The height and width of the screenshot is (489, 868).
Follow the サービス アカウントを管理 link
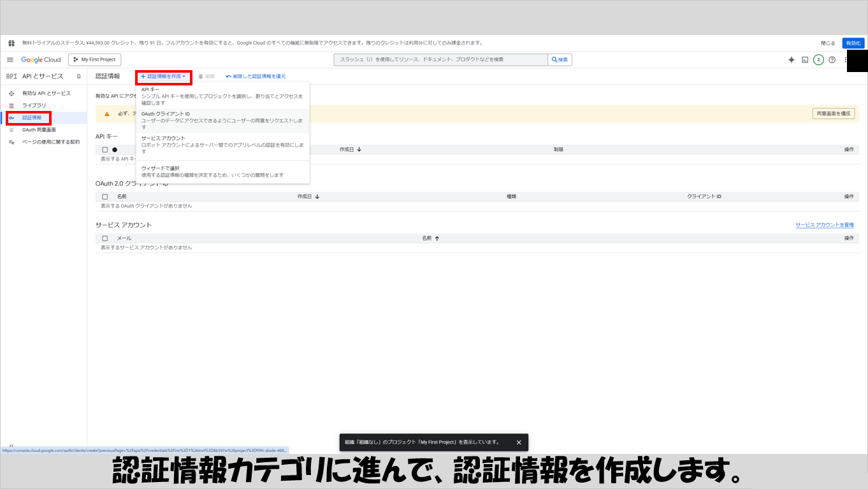(x=824, y=225)
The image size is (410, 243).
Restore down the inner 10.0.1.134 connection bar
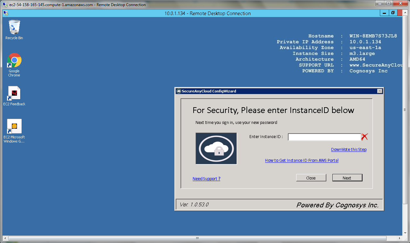click(x=393, y=13)
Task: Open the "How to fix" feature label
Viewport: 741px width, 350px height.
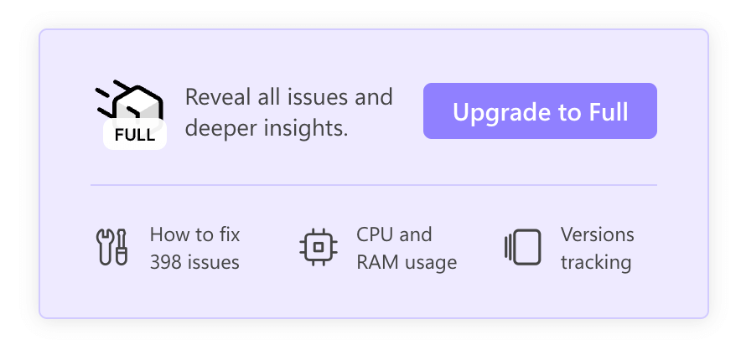Action: [x=194, y=234]
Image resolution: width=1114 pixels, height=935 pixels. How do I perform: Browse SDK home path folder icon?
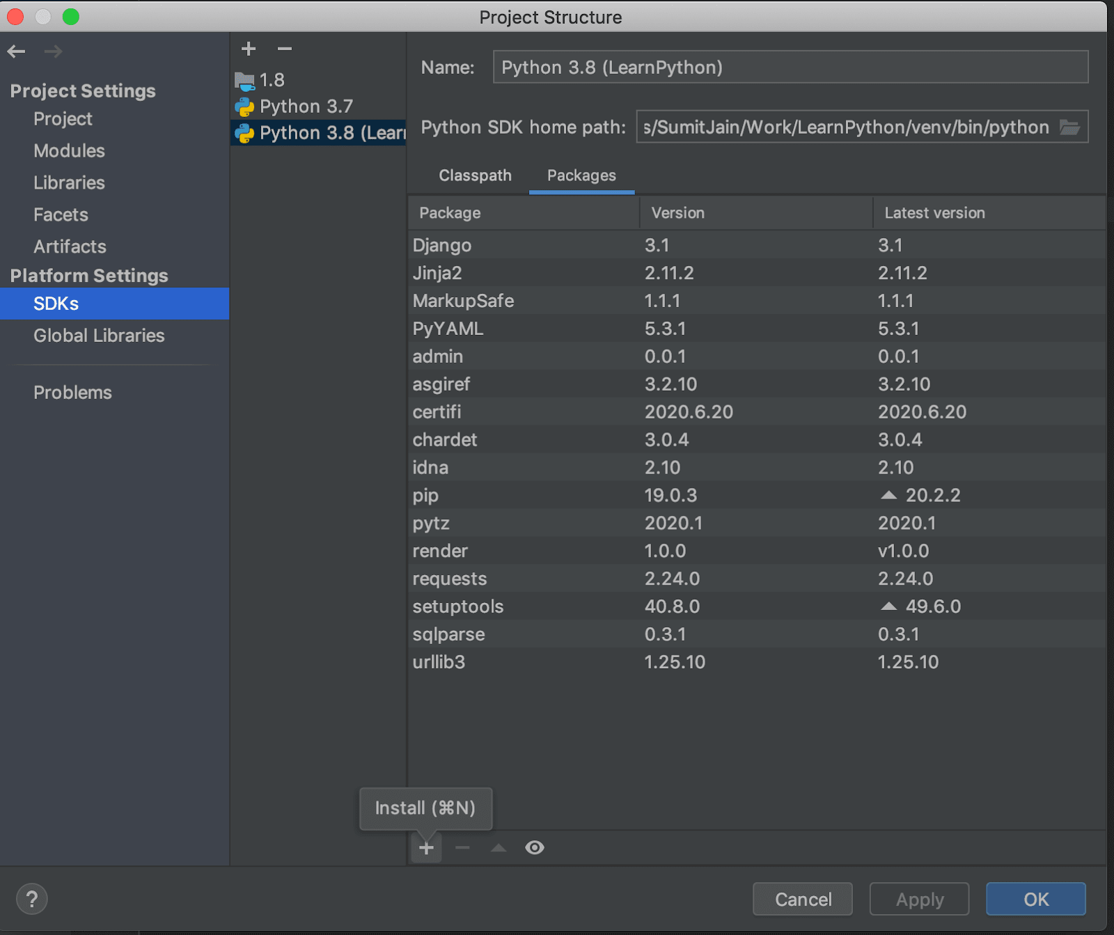click(1069, 127)
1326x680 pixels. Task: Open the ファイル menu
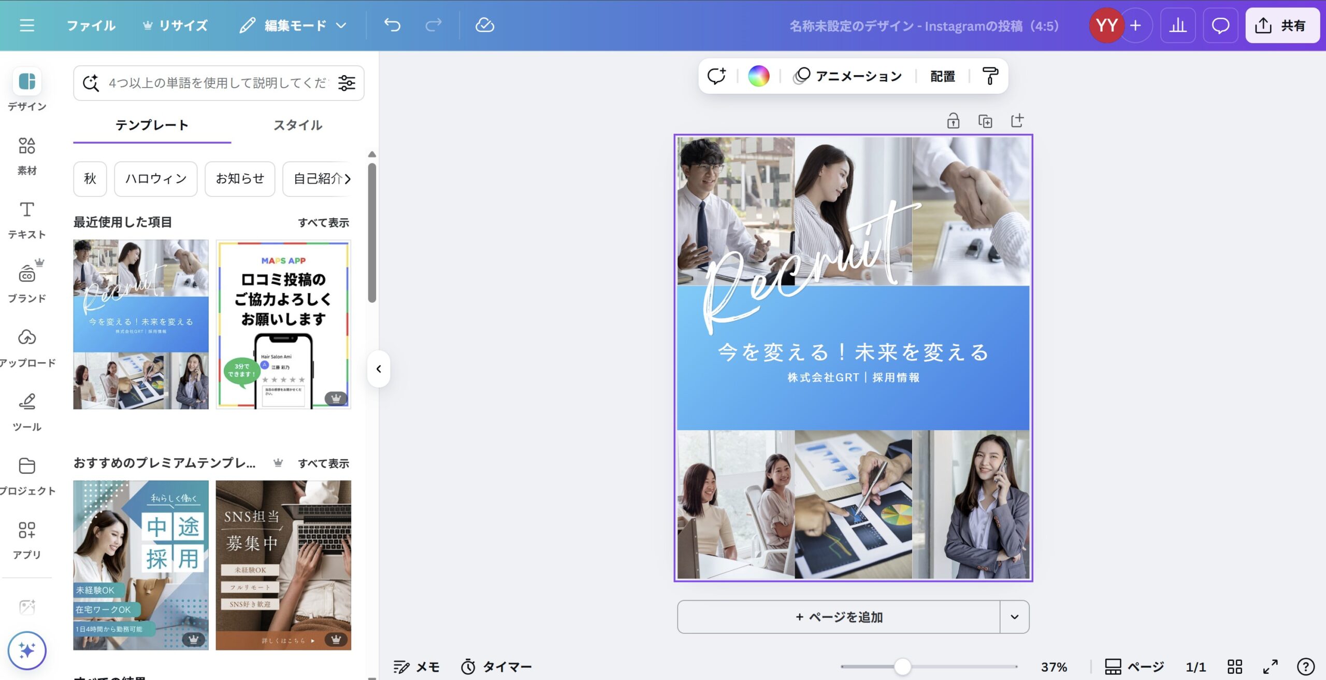(91, 25)
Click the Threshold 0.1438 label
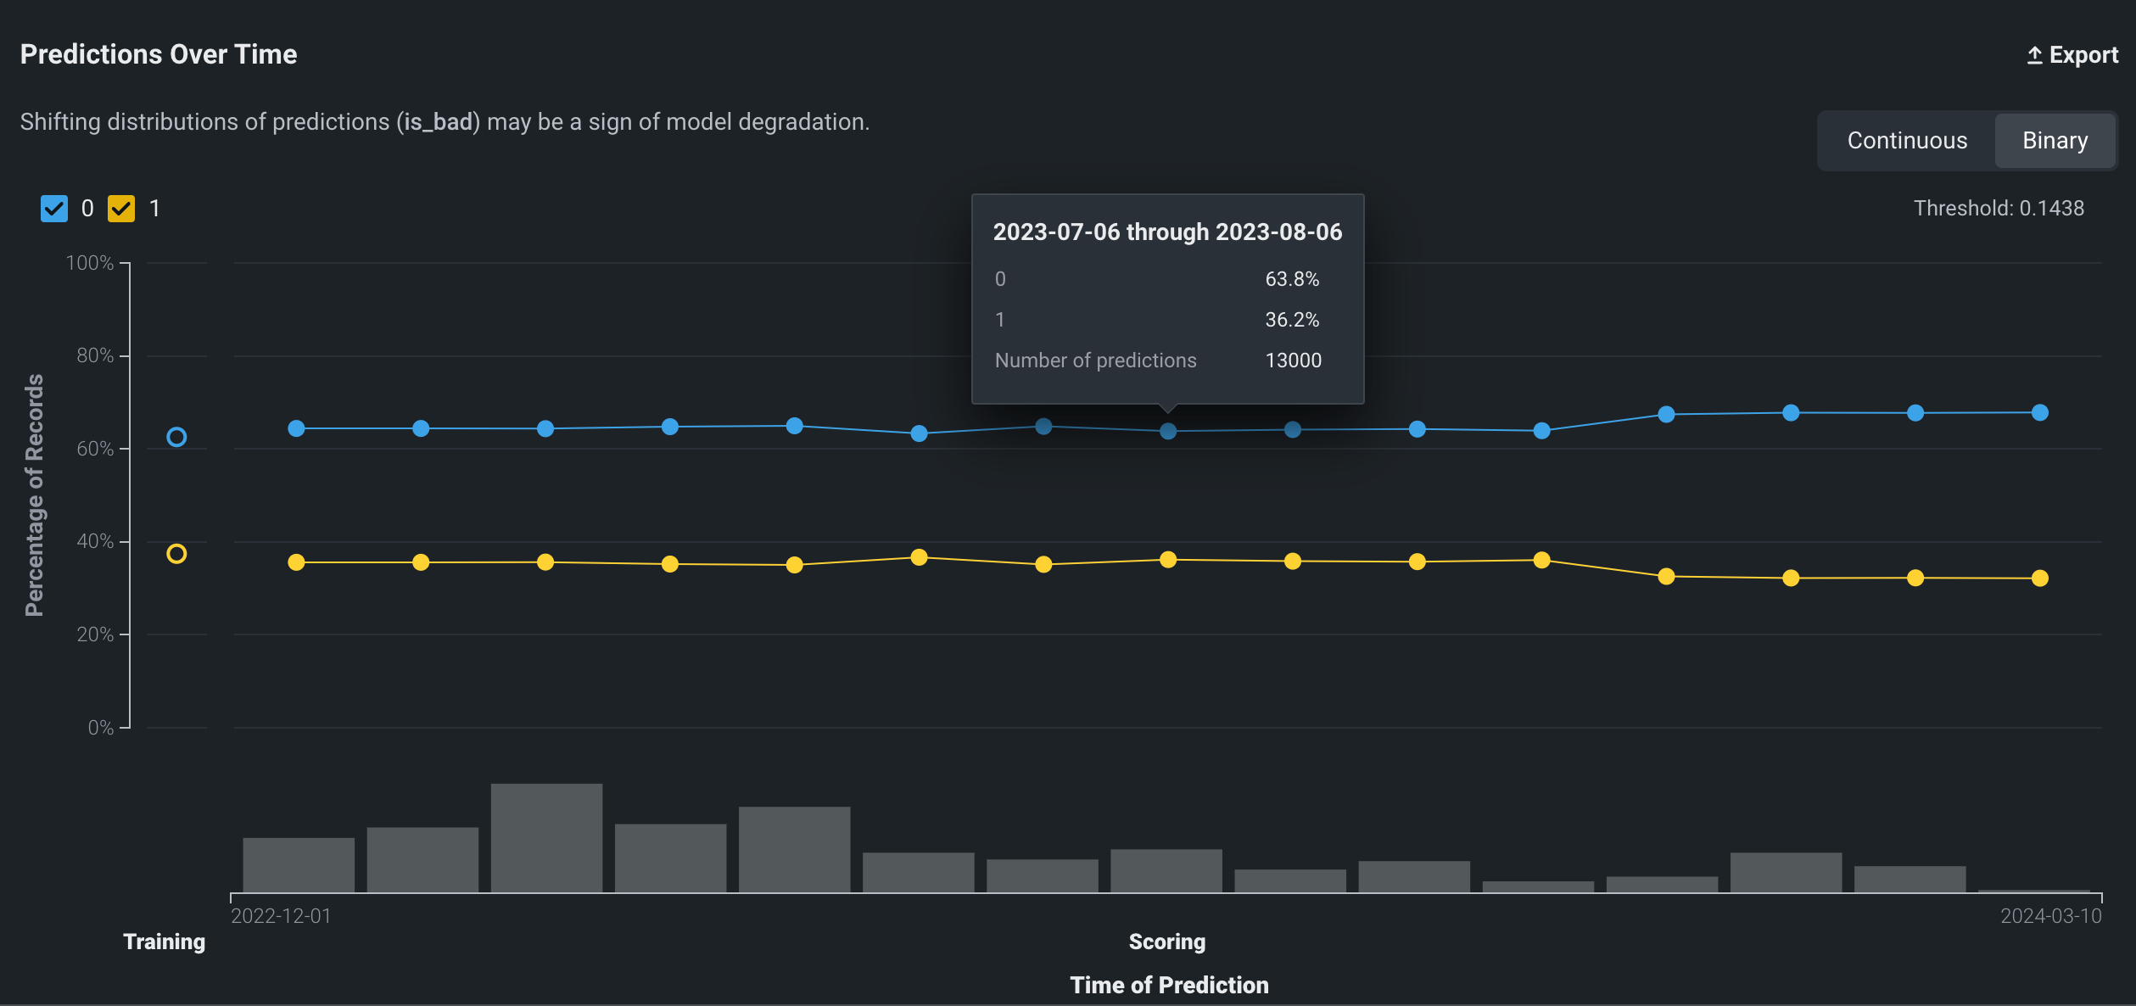The image size is (2136, 1006). pyautogui.click(x=1998, y=209)
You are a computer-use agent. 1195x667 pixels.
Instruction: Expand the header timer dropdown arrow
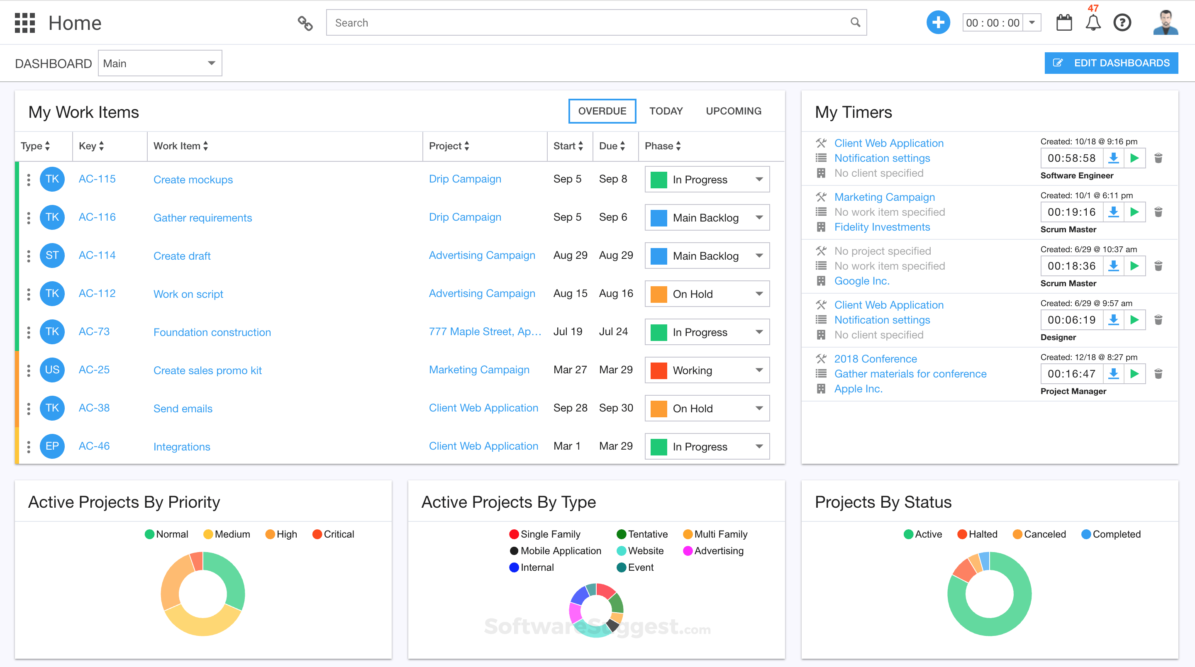point(1032,23)
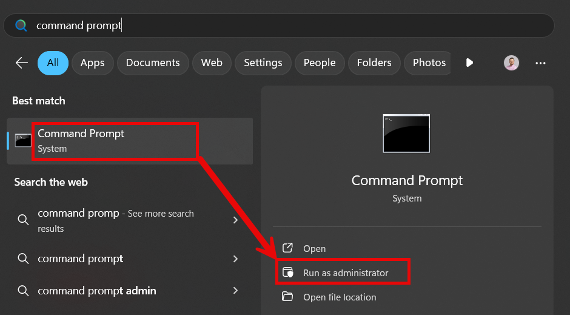Select the Settings filter tab
The height and width of the screenshot is (315, 570).
[263, 63]
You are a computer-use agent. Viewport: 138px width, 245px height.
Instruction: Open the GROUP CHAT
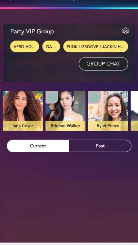tap(103, 64)
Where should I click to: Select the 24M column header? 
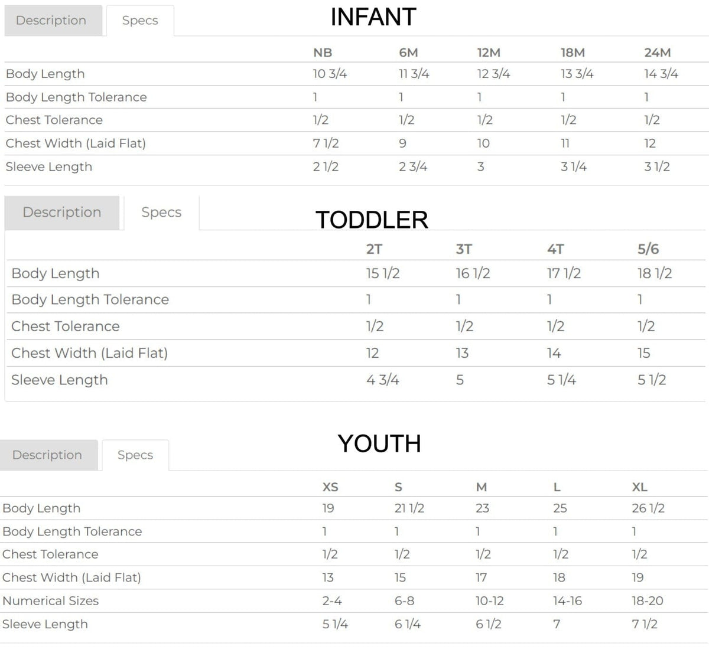tap(658, 53)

.....

» **TO DO**
Rewrite the lines from the line with "Image resolution: width=1114" up to and including the line with "The image size is (2136, 1006).", swapping "Threshold" for "Limit" and changing nothing else. Give only those lines, without the pictures.

» **WRITTEN ANSWER**
Image resolution: width=1114 pixels, height=935 pixels. How do I perform: Browse SDK home path folder icon?
click(1069, 127)
1326x680 pixels. Task: Open the ファイル menu
(91, 25)
Click the Limit 0.1438 label
The image size is (2136, 1006). pyautogui.click(x=1998, y=209)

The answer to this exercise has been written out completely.